In our inaugural blog, we tackle the top employment concerns for the new year. In California, several new laws have taken effect. Large jury awards continue to remind us that our employment policies matter to our pockets and our shareholders. So, here are the top 5 HR issues you should review:
1. CA’s new Social Media Law: The sharp reader will have noted that this blog is a form of social media. Right you are! Work and personal life intermingle in the Interweb – what’s a company to do? Craft a careful social media policy and educate your managers, supervisors and recruiters about best practices. This means managers should not send a friend request to an employee’s Facebook page, should not subscribe to a candidate’s private blog, nor demand to see an employee’s text message on the employee’s phone (even if using the phone during work hours violates company policies).
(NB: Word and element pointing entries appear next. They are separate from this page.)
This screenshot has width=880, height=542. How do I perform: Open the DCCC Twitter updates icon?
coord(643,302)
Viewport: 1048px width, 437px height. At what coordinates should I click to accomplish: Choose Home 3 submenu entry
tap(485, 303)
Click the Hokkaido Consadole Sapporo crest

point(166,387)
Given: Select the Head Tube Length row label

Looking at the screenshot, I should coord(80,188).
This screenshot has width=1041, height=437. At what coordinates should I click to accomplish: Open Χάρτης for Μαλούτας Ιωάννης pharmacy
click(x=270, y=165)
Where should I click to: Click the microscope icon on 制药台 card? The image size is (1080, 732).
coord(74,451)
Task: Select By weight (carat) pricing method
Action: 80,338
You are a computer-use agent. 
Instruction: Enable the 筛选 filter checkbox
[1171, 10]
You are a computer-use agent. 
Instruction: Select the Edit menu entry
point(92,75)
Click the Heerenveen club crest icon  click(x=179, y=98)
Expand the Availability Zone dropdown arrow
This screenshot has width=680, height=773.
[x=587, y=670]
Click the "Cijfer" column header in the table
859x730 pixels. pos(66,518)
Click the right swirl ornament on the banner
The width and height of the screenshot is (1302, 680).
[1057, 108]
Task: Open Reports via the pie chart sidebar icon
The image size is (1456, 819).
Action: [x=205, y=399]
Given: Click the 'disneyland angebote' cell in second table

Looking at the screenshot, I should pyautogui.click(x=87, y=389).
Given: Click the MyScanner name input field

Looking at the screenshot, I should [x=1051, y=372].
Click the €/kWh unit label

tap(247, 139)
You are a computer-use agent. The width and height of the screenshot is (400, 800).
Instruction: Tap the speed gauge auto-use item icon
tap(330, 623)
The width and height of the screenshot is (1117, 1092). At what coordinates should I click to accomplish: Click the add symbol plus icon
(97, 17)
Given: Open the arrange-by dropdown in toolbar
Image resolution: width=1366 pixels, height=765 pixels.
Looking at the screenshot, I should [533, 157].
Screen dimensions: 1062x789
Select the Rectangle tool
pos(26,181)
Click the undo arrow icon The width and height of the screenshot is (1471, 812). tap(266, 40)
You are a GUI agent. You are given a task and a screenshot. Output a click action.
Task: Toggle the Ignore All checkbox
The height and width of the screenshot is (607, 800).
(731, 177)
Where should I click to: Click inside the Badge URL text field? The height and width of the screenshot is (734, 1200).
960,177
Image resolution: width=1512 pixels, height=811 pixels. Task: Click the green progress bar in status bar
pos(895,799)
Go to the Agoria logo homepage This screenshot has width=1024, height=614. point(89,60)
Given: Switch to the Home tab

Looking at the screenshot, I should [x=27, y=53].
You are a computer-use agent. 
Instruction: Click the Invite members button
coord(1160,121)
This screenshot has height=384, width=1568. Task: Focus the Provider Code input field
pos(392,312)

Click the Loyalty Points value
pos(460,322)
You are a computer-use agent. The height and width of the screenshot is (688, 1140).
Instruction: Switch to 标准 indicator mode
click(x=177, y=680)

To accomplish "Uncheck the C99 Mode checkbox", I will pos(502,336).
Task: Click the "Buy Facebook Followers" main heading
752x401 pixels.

2. Pregnancy Disability regulations: It’s time to review and update your pregnancy disability policies. For all employers with 5 or more employees, this means you. A host of new, broad regulations mean your old handbook is probably not only out of date, it’s flat-out violating the new regs. Time to revise, and then train the managers on how it affects your business.
3. Sexual Harassment: I know, you think this is old news, but bad behavior in the workplace continues to be litigated, because employers continue to ignore it. Consider training everyone at your business, not just the managers, and talk about the topic at all-hands meetings. Harassment in the workplace doesn’t just happen because of one bad apple. An individual just won a $168M jury verdict because her employer (a hospital) couldn’t be bothered to investigate her 18 written complaints.
4. Written Sales Commission Plans: If you have sales people (and what business doesn’t have sales?), then there needs to be a written sales commission plan. It needs to clearly state when a commission is earned, and how it’s calculated, and the plan needs to be in writing. It needs to be signed (by the company), the sales people need a copy of the plan, and the company needs a signed receipt from the sales people.
5. Expanded Disability Regulations: California’s new disability regs greatly expand upon, and clarify, what it means to be disabled, and what the employer needs to do to accommodate a disability. Everything from considering telecommuting to allowing a worker to have a ‘support animal’ for emotional support can be an allowable solution. Remember to always, always engage in the interactive process, and document what you discuss!